Statistical Physics and Machine Learning

When I was young, I was attracted to physics for two things (1) elegant math that connects the abstract beauty and the physical world and (2) the possibility to explain complex behaviors in physics worlds starting from simple elements. Eventual, I did my graduate research in the field of statistical physics.

In statistical physics, physicists study phenomena from the interactions out of many parts. For example, how water becomes ice is a collective phenomenon. It would not make sense to talk about whether a single water molecule is a liquid phase or a solid phase. There is no “phase transition” of a single water molecule between the liquid and the solid phase. It would only make sense to talk about such a “phase transition” of a system with many small components. In the example of water becoming ice, we are talking about some phenomena from many many water molecules (~10^23 molecules) and from the collective behavior of all molecules through the interactions between the molecules.

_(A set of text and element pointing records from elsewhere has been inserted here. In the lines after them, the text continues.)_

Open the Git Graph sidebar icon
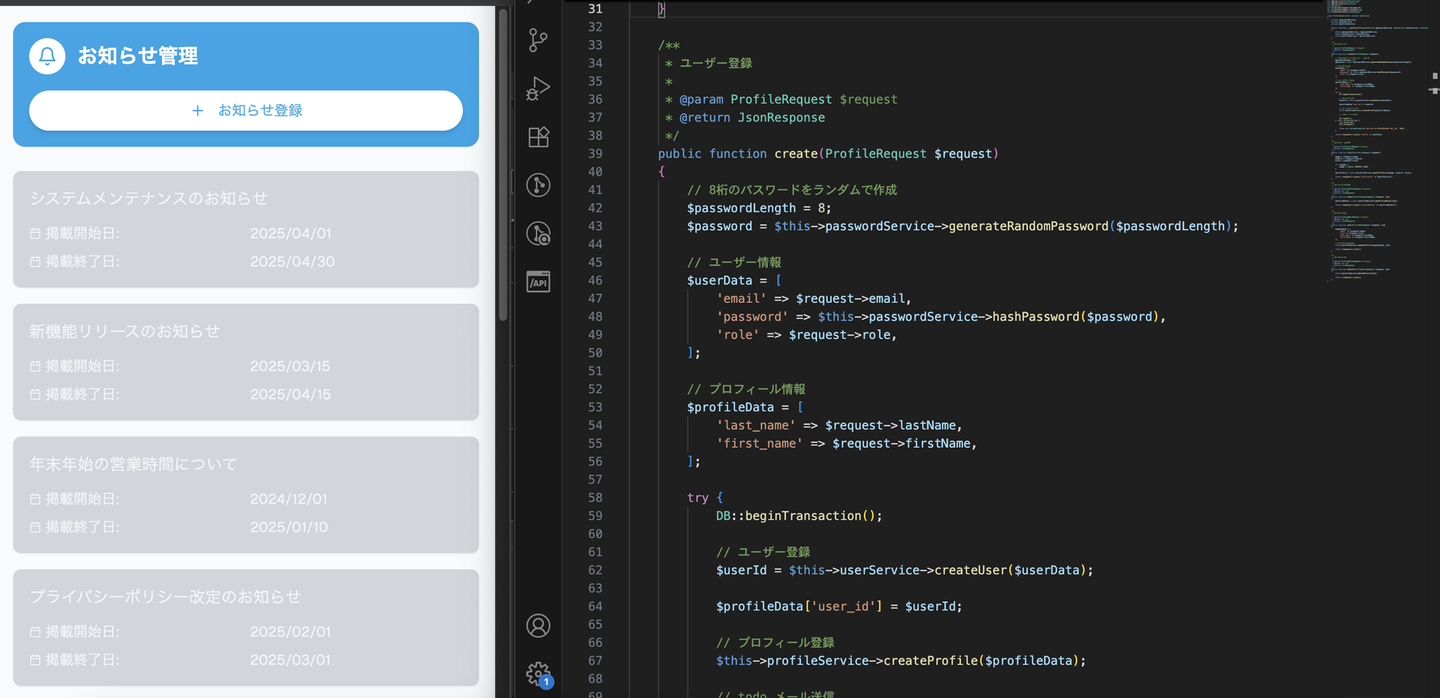pos(538,185)
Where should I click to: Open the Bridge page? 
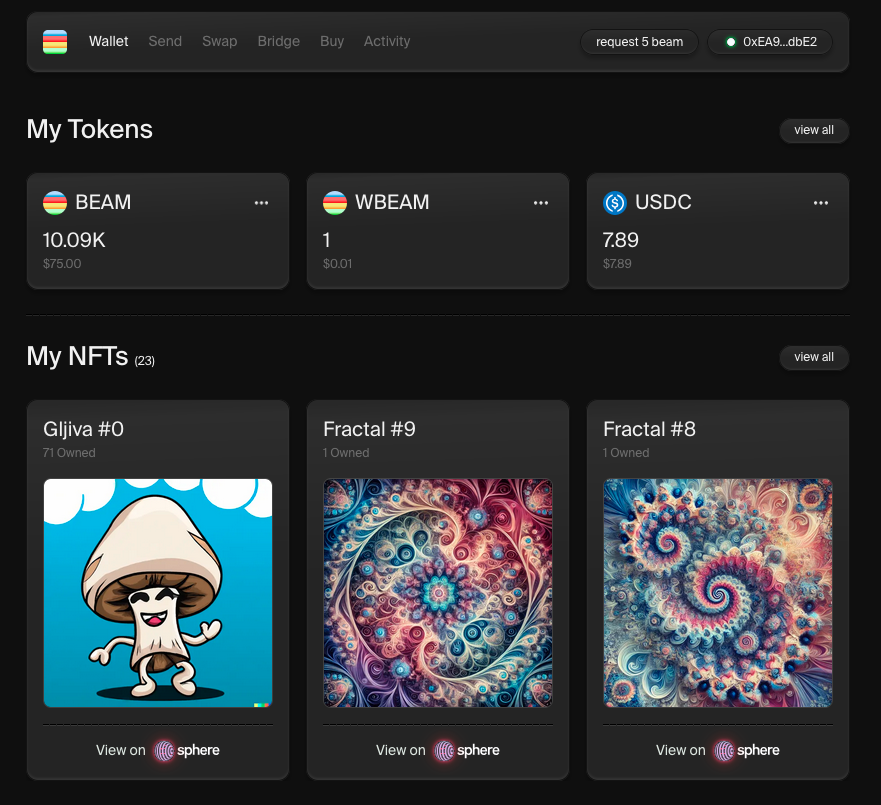click(x=278, y=41)
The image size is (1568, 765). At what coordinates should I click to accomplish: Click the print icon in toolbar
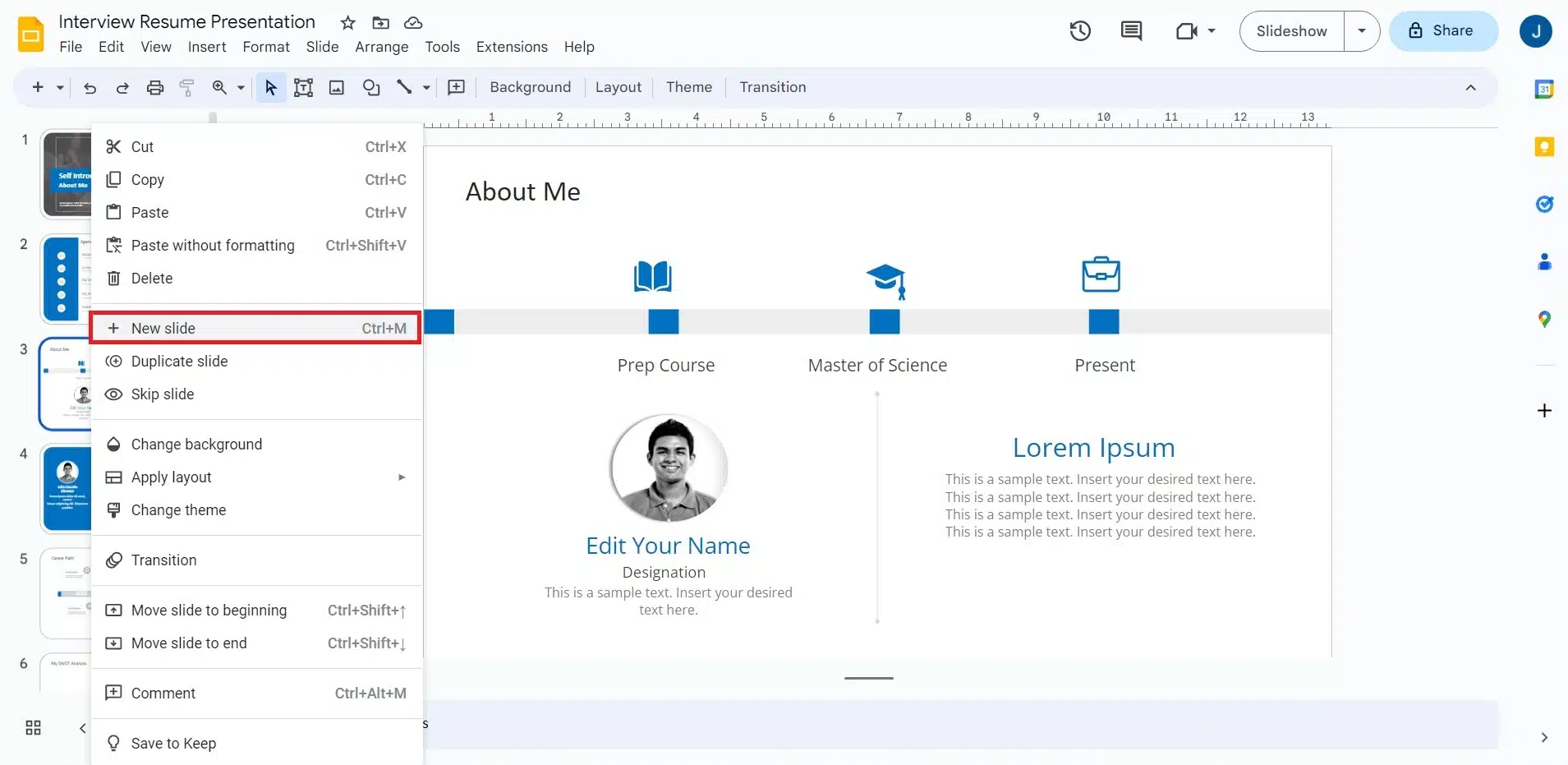click(154, 88)
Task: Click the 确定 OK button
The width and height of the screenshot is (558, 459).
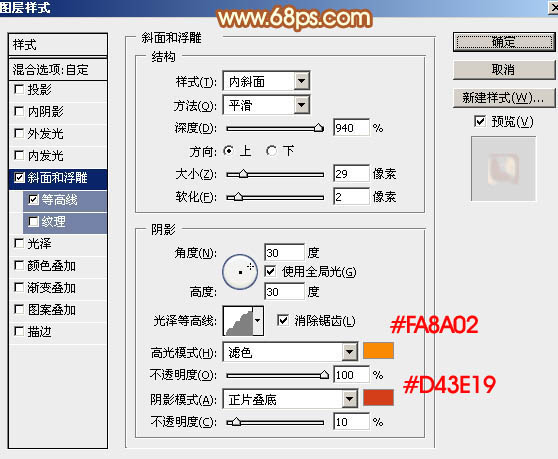Action: (x=504, y=42)
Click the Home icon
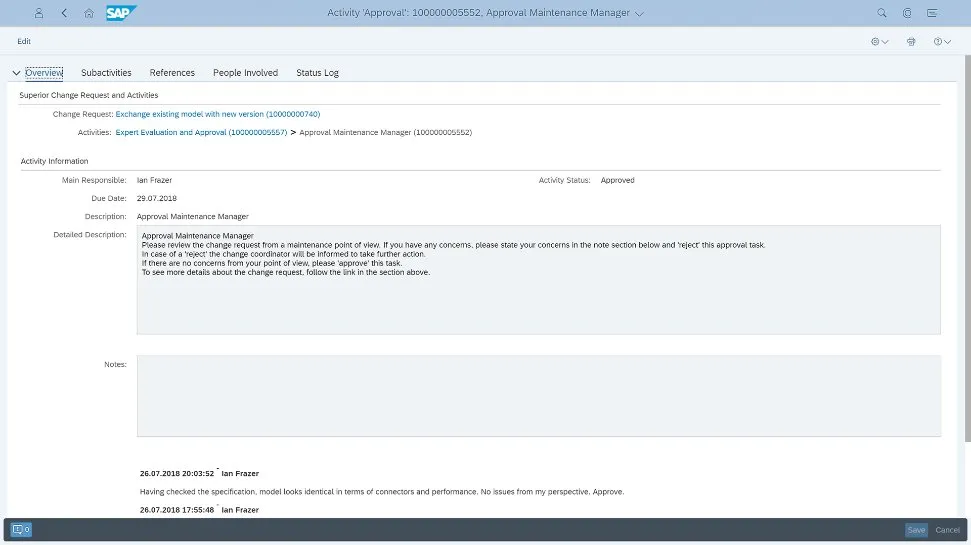 click(x=90, y=13)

Since statistical physicists always thinks how many things interact with each other, it is not surprised that many of us are also interested in questions outside the “traditional” physics which more focuses on the interactions between fundamental particles.

One research field that got a lot of attention since the 1980s, if not earlier, from statistical physicists was how neurons learn. Many earlier theoretical works on neural networks (as a system of many neurons interacting with each other) showed the close relationship between neural networks and some “toy” models used in statistical physics research. I bought a book published by Santa Fe Institute in 1993 (https://www.amazon.com/Introduction-Theory-Neural-Computation-Institute/dp/0201515601/) . It summarized the state of the art on the interface between theoretical physics and neuronal network pretty well. Here is another example showing how a model called q-state Potts model with some modification can be used to learn different classes in the data (http://u.math.biu.ac.il/~louzouy/courses/seminar/magnet2.pdf). I was quite impressed by the work as a physics graduate student. However, my interests then were most on the theoretical aspects.

After I moved to the field of bioinformatics from theoretical physics, I appreciated more and more looking at “real world” data than just playing with toy models. While I still try to understand some interesting theoretical papers linking statistical mechanics and machine learning/neural networks, I am also interested in applying various techniques on biological datasets. However, most of my research work required more direct approaches using “human learning” system to develop specific algorithms applicable to certain domains. And, using neural networks to solve those problems would be like the cliche of “having a hammer and everything else is a nail.”

The recent buzz about deep learning certainly makes people who like me working in Silicon Valley hard to ignore. It makes me want to explore more about it. It will be useful for me to keep a study note on the recent progress when I get a chance to explore the related subjects as an amateur.